1. Simplify the fraction $\frac{9}{12}$.
2. Write the product $3 \times \frac{5}{6}$ as a mixed number.
3. Shade a model to represent the product $4 \times \frac{3}{5}$ and write the result as a mixed number.

Answer Key

1. $\frac{3}{4}$
2. 1 $\frac{5}{6}$
3. 1 $\frac{2}{5}$

Additional Resources

For more practice problems and resources, visit the following websites:

• Khan Academy: Fractions and Mixed Numbers
• Mathway: Fractions and Mixed Numbers
• IXL: Fractions and Mixed Numbers
  Frequently Asked Questions (FAQs) about Simplifying Fractions and Writing Products as Mixed Numbers =============================================================================================

Q: What is a fraction?

A: A fraction is a way to represent a part of a whole. It consists of a numerator (the top number) and a denominator (the bottom number). For example, $\frac{1}{2}$ represents one half of a whole.

Q: What is a mixed number?

A: A mixed number is a combination of a whole number and a fraction. For example, 1 $\frac{3}{4}$ represents one whole and three quarters.

Q: How do I simplify a fraction?

A: To simplify a fraction, divide both the numerator and the denominator by their greatest common divisor (GCD). For example, to simplify $\frac{6}{8}$, divide both numbers by 2 to get $\frac{3}{4}$.

Q: How do I write a product as a mixed number?

A: To write a product as a mixed number, count the total number of shaded columns in the model and write the result as a combination of a whole number and a fraction. For example, to write the product $2 \times \frac{7}{8}$ as a mixed number, count the total number of shaded columns (14) and write the result as 1 $\frac{6}{8}$.

Q: What is the greatest common divisor (GCD)?

A: The greatest common divisor (GCD) is the largest number that divides both the numerator and the denominator of a fraction without leaving a remainder. For example, the GCD of 6 and 8 is 2.

Q: How do I find the GCD of two numbers?

A: To find the GCD of two numbers, list the factors of each number and find the largest factor they have in common. For example, the factors of 6 are 1, 2, 3, and 6, and the factors of 8 are 1, 2, 4, and 8. The largest factor they have in common is 2.

Q: What is the difference between a fraction and a decimal?

A: A fraction is a way to represent a part of a whole, while a decimal is a way to represent a number as a sum of powers of 10. For example, $\frac{1}{2}$ is equal to 0.5.

Q: How do I convert a fraction to a decimal?

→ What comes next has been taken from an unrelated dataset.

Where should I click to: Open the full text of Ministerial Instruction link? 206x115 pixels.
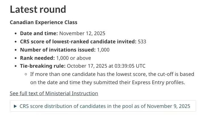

A: To convert a fraction to a decimal, divide the numerator by the denominator. For example, to convert $\frac{1}{2}$ to a decimal, divide 1 by 2 to get 0.5.

Q: How do I convert a decimal to a fraction?

A: To convert a decimal to a fraction, express the decimal as a sum of powers of 10 and then simplify the resulting fraction. For example, to convert 0.5 to a fraction, express it as $\frac{5}{10}$ and then simplify to $\frac{1}{2}$.

Q: What are some common mistakes to avoid when simplifying fractions and writing products as mixed numbers?

A: Some common mistakes to avoid include:

• Not simplifying fractions enough
• Not writing products as mixed numbers correctly
• Not counting the total number of shaded columns correctly
• Not finding the greatest common divisor correctly

Q: How can I practice simplifying fractions and writing products as mixed numbers?

A: You can practice simplifying fractions and writing products as mixed numbers by:

• Using online resources such as Khan Academy, Mathway, and IXL
• Working with a tutor or teacher
• Practicing with worksheets and exercises
• Using real-world examples and applications

Q: What are some real-world applications of simplifying fractions and writing products as mixed numbers?

A: Some real-world applications of simplifying fractions and writing products as mixed numbers include:

• Cooking and measuring ingredients
• Building and construction
• Finance and accounting
• Science and engineering

Conclusion

In this article, we have answered some frequently asked questions about simplifying fractions and writing products as mixed numbers. We have covered topics such as what a fraction and a mixed number are, how to simplify a fraction, how to write a product as a mixed number, and how to find the greatest common divisor. We have also provided some common mistakes to avoid and some real-world applications of simplifying fractions and writing products as mixed numbers.